The use of cluster munitions in populated areas caused more civilian casualties than any other factor in the coalition´s conduct of major military operations in March and April, Human Rights Watch said. U.S. and British forces used almost 13,000 cluster munitions, containing nearly 2 million submunitions, that killed or wounded more than 1,000 civilians.

Meanwhile, 50 strikes on top Iraqi leaders failed to kill any of the intended targets, but instead killed dozens of civilians, the Human Rights Watch report revealed. The U.S. “decapitation” strategy relied on intercepts of senior Iraqi leaders´ satellite phone calls along with corroborating intelligence that proved inadequate. As a result, the U.S. military could only locate targets within a 100-meter radius – clearly inadequate precision in civilian neighborhoods.

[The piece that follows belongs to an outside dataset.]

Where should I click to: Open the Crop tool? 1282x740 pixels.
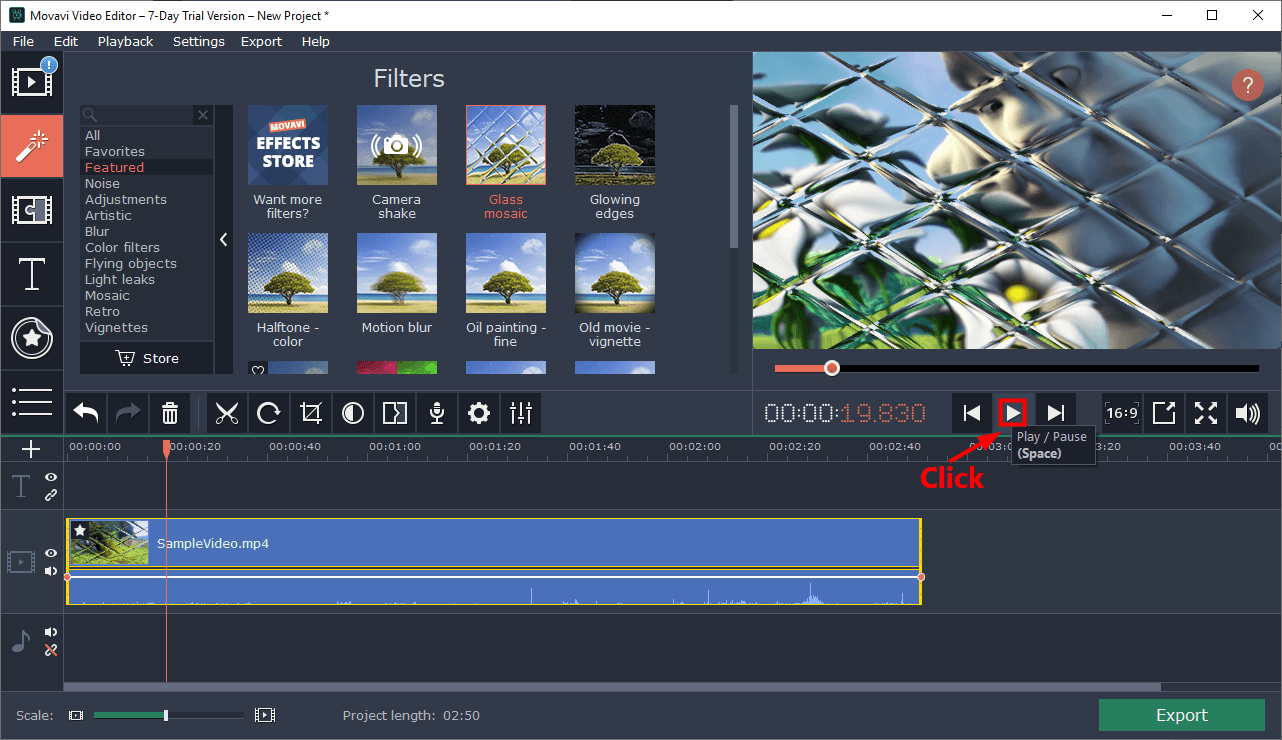(310, 413)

“Coalition forces generally tried to avoid killing Iraqis who weren´t taking part in combat,” said Kenneth Roth, executive director of Human Rights Watch. “But the deaths of hundreds of civilians still could have been prevented.”

While I haven't read the whole report, these "highlights" from it are not comforting.

Human Rights Watch also issued a press release on the findings of the report as they relate to British conduct:

British forces´ use of cluster munitions in Iraq and their failure to secure abandoned Iraqi weapons contributed to scores of civilian deaths both during and after major hostilities in the country, Human Rights Watch said in a comprehensive new report released today.

ritish forces in Iraq used 70 air-launched and 2,100 ground-launched cluster munitions, containing 113,190 submunitions, during the coalition´s conduct of major military operations in March and April. Although officials at the British Ministry of Defence initially pledged not to use these weapons “in and around Basra,” Human Rights Watch documented several cluster strikes in the neighbourhoods of the southern Iraqi city.

British forces also failed to secure the thousands of tonnes of munitions which the Iraqi military had abandoned in the British sector of control in southern Iraq. Children playing in, and civilians scavenging through, the sprawling weapons caches often set off explosions that caused death or gruesome injuries.